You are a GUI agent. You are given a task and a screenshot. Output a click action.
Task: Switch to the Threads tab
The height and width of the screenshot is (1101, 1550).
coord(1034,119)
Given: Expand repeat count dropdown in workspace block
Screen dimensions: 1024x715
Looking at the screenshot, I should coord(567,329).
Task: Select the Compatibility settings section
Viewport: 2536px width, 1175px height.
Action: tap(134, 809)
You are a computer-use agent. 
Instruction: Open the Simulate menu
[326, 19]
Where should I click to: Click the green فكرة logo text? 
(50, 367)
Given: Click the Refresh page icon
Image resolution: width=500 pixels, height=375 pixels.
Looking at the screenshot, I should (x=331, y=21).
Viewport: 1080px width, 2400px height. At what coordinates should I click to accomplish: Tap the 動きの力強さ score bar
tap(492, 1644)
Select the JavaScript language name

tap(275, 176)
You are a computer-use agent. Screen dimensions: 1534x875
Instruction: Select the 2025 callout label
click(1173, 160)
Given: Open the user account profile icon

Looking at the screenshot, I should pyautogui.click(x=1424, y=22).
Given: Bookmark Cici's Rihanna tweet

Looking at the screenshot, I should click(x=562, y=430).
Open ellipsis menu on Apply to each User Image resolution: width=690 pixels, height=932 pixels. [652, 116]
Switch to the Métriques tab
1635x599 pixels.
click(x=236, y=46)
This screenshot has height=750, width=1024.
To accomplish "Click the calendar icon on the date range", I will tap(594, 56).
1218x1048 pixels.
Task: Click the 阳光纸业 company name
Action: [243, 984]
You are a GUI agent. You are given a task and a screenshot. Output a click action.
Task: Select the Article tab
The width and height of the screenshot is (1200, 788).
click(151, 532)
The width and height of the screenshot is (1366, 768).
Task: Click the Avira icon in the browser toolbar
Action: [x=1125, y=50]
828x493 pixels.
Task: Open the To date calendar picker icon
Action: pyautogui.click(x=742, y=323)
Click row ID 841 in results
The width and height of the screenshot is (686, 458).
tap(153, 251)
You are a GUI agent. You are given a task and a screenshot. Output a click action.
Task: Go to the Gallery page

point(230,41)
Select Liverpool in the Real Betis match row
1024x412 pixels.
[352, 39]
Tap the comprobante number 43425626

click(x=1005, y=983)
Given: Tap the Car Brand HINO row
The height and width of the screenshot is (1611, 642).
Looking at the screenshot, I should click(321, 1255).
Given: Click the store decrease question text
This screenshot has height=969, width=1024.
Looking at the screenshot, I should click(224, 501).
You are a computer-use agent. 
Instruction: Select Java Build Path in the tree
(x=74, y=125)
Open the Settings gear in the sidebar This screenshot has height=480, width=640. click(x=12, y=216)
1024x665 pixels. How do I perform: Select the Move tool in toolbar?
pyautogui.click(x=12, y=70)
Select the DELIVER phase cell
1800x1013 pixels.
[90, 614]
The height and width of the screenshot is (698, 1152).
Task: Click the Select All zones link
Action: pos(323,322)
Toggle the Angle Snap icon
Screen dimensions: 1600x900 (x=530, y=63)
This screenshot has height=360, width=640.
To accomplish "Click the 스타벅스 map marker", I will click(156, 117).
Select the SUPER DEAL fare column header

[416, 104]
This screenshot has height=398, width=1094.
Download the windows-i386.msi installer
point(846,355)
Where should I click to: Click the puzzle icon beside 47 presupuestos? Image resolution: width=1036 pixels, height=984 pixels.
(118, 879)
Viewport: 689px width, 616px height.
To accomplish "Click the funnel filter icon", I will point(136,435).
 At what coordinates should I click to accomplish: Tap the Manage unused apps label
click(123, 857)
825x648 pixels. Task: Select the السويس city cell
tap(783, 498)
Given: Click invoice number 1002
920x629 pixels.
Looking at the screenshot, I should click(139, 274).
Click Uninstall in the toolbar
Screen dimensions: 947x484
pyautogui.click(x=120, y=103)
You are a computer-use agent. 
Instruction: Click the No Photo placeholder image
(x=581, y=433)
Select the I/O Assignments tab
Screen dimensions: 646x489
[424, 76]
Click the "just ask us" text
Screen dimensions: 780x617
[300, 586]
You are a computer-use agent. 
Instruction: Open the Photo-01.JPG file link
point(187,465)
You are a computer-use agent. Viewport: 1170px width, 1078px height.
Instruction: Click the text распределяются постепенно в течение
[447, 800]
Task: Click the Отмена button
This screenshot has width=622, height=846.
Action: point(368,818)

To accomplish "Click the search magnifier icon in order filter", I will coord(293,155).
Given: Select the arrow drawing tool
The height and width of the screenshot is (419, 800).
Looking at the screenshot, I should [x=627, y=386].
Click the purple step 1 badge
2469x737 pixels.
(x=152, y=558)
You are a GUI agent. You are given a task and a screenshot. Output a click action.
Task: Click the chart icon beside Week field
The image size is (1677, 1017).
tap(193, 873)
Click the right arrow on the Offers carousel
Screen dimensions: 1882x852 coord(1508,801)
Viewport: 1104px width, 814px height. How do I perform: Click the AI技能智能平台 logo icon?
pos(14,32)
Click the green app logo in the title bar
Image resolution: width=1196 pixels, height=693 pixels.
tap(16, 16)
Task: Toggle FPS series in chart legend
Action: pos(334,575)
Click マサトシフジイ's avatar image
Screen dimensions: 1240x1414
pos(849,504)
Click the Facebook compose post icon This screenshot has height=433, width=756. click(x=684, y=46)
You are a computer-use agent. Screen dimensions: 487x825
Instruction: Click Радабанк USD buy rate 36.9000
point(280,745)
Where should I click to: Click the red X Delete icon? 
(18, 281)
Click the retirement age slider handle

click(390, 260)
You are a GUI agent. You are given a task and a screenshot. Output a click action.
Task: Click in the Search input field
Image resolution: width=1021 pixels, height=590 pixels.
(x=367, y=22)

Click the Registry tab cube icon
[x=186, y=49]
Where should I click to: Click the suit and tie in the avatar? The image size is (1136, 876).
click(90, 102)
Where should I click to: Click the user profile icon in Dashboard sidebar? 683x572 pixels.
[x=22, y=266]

- _EXERCISE GOAL_
Repeat every record, keeping each word and mark exactly as it is.

- _RESPONSE AREA_
You are a GUI agent. You are given a task and a screenshot. Output a click action.
Task: Switch to the Threads tab
The height and width of the screenshot is (1101, 1550).
coord(1034,119)
Given: Expand repeat count dropdown in workspace block
Screen dimensions: 1024x715
Looking at the screenshot, I should coord(567,329).
Task: Select the Compatibility settings section
Viewport: 2536px width, 1175px height.
Action: tap(134, 809)
You are a computer-use agent. 
Instruction: Open the Simulate menu
[326, 19]
Where should I click to: Click the green فكرة logo text? 
(50, 367)
Given: Click the Refresh page icon
Image resolution: width=500 pixels, height=375 pixels.
Looking at the screenshot, I should (x=331, y=21).
Viewport: 1080px width, 2400px height. At what coordinates should I click to accomplish: Tap the 動きの力強さ score bar
tap(492, 1644)
Select the JavaScript language name

tap(275, 176)
You are a computer-use agent. Screen dimensions: 1534x875
Instruction: Select the 2025 callout label
click(1173, 160)
Given: Open the user account profile icon

Looking at the screenshot, I should pyautogui.click(x=1424, y=22).
Given: Bookmark Cici's Rihanna tweet

Looking at the screenshot, I should click(x=562, y=430).
Open ellipsis menu on Apply to each User Image resolution: width=690 pixels, height=932 pixels. [652, 116]
Switch to the Métriques tab
1635x599 pixels.
click(x=236, y=46)
This screenshot has height=750, width=1024.
To accomplish "Click the calendar icon on the date range", I will tap(594, 56).
1218x1048 pixels.
Task: Click the 阳光纸业 company name
Action: [243, 984]
You are a GUI agent. You are given a task and a screenshot. Output a click action.
Task: Select the Article tab
The width and height of the screenshot is (1200, 788).
click(151, 532)
The width and height of the screenshot is (1366, 768).
Task: Click the Avira icon in the browser toolbar
Action: [x=1125, y=50]
828x493 pixels.
Task: Open the To date calendar picker icon
Action: pyautogui.click(x=742, y=323)
Click row ID 841 in results
The width and height of the screenshot is (686, 458).
tap(153, 251)
You are a GUI agent. You are given a task and a screenshot. Output a click action.
Task: Go to the Gallery page

point(230,41)
Select Liverpool in the Real Betis match row
1024x412 pixels.
[352, 39]
Tap the comprobante number 43425626

click(x=1005, y=983)
Given: Tap the Car Brand HINO row
The height and width of the screenshot is (1611, 642).
Looking at the screenshot, I should click(321, 1255).
Given: Click the store decrease question text
This screenshot has height=969, width=1024.
Looking at the screenshot, I should click(224, 501).
You are a computer-use agent. 
Instruction: Select Java Build Path in the tree
(x=74, y=125)
Open the Settings gear in the sidebar This screenshot has height=480, width=640. click(x=12, y=216)
1024x665 pixels. How do I perform: Select the Move tool in toolbar?
pyautogui.click(x=12, y=70)
Select the DELIVER phase cell
1800x1013 pixels.
[90, 614]
The height and width of the screenshot is (698, 1152).
Task: Click the Select All zones link
Action: pos(323,322)
Toggle the Angle Snap icon
Screen dimensions: 1600x900 (x=530, y=63)
This screenshot has height=360, width=640.
To accomplish "Click the 스타벅스 map marker", I will click(156, 117).
Select the SUPER DEAL fare column header

[416, 104]
This screenshot has height=398, width=1094.
Download the windows-i386.msi installer
point(846,355)
Where should I click to: Click the puzzle icon beside 47 presupuestos? Image resolution: width=1036 pixels, height=984 pixels.
(118, 879)
Viewport: 689px width, 616px height.
To accomplish "Click the funnel filter icon", I will point(136,435).
 At what coordinates should I click to accomplish: Tap the Manage unused apps label
click(123, 857)
825x648 pixels. Task: Select the السويس city cell
tap(783, 498)
Given: Click invoice number 1002
920x629 pixels.
Looking at the screenshot, I should click(139, 274).
Click Uninstall in the toolbar
Screen dimensions: 947x484
pyautogui.click(x=120, y=103)
You are a computer-use agent. 
Instruction: Click the No Photo placeholder image
(x=581, y=433)
Select the I/O Assignments tab
Screen dimensions: 646x489
[424, 76]
Click the "just ask us" text
Screen dimensions: 780x617
[300, 586]
You are a computer-use agent. 
Instruction: Open the Photo-01.JPG file link
point(187,465)
You are a computer-use agent. Viewport: 1170px width, 1078px height.
Instruction: Click the text распределяются постепенно в течение
[447, 800]
Task: Click the Отмена button
This screenshot has width=622, height=846.
Action: point(368,818)

To accomplish "Click the search magnifier icon in order filter", I will coord(293,155).
Given: Select the arrow drawing tool
The height and width of the screenshot is (419, 800).
Looking at the screenshot, I should [x=627, y=386].
Click the purple step 1 badge
2469x737 pixels.
(x=152, y=558)
You are a GUI agent. You are given a task and a screenshot. Output a click action.
Task: Click the chart icon beside Week field
The image size is (1677, 1017).
tap(193, 873)
Click the right arrow on the Offers carousel
Screen dimensions: 1882x852 coord(1508,801)
Viewport: 1104px width, 814px height. How do I perform: Click the AI技能智能平台 logo icon?
pos(14,32)
Click the green app logo in the title bar
Image resolution: width=1196 pixels, height=693 pixels.
tap(16, 16)
Task: Toggle FPS series in chart legend
Action: pos(334,575)
Click マサトシフジイ's avatar image
Screen dimensions: 1240x1414
pos(849,504)
Click the Facebook compose post icon This screenshot has height=433, width=756. click(x=684, y=46)
You are a computer-use agent. Screen dimensions: 487x825
Instruction: Click Радабанк USD buy rate 36.9000
point(280,745)
Where should I click to: Click the red X Delete icon? 
(18, 281)
Click the retirement age slider handle

click(390, 260)
You are a GUI agent. You are given a task and a screenshot. Output a click action.
Task: Click in the Search input field
Image resolution: width=1021 pixels, height=590 pixels.
(x=367, y=22)

Click the Registry tab cube icon
[x=186, y=49]
Where should I click to: Click the suit and tie in the avatar? The image size is (1136, 876).
click(90, 102)
Where should I click to: Click the user profile icon in Dashboard sidebar? 683x572 pixels.
[x=22, y=266]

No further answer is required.